> [ACTION ITEM] Filter the entries for the word "menu". Copy each line that has it.

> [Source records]
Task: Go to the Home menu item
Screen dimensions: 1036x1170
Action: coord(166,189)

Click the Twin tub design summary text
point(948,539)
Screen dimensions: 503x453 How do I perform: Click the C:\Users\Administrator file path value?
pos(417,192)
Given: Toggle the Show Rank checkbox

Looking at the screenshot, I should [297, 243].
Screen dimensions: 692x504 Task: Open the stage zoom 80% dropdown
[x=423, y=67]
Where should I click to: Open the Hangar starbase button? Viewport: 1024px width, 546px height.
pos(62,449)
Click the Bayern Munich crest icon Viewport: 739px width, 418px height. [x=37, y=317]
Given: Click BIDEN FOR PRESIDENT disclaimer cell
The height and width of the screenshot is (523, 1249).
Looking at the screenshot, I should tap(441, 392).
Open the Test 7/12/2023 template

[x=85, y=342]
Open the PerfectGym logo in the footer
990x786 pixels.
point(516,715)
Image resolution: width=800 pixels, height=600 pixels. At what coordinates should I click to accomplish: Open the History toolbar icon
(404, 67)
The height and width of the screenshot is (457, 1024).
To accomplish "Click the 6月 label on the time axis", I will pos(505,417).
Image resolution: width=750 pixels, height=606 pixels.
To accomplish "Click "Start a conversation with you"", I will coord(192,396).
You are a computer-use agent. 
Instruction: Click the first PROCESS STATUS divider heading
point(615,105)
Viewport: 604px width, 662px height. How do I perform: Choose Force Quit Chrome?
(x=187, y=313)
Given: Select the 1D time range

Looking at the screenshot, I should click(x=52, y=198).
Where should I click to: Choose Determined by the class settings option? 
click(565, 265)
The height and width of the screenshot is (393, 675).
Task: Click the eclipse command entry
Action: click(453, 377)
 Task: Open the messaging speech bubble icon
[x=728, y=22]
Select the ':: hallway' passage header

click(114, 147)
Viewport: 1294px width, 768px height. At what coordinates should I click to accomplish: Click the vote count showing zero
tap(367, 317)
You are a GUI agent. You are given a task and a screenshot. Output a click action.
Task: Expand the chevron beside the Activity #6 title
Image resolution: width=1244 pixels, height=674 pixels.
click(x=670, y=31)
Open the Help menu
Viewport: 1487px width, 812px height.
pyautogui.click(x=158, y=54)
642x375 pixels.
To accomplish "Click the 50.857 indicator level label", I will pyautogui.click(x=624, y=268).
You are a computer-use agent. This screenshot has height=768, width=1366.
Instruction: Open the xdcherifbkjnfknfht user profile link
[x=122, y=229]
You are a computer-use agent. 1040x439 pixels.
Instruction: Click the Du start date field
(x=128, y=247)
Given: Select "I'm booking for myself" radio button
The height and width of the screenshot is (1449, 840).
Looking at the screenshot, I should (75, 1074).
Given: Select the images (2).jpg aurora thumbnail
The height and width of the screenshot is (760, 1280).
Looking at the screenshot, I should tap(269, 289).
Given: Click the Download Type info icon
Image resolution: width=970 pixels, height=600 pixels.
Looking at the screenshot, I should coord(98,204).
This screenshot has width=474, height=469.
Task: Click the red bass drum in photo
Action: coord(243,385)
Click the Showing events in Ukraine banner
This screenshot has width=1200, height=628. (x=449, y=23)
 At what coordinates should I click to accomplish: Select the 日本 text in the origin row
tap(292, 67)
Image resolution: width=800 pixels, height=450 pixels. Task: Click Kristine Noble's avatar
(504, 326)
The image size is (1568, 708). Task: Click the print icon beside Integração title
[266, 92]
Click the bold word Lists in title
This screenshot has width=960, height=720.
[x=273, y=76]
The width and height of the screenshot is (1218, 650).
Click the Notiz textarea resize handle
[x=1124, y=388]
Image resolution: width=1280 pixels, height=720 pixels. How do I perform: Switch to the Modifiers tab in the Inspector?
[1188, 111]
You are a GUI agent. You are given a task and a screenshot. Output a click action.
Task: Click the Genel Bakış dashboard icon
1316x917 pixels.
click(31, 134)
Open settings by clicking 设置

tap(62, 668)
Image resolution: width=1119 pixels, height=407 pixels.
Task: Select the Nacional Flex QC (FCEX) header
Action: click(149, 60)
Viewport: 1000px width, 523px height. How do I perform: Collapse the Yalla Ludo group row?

> [ANSWER FOR THE TASK]
Task: Go to the Home menu item
Open the Help menu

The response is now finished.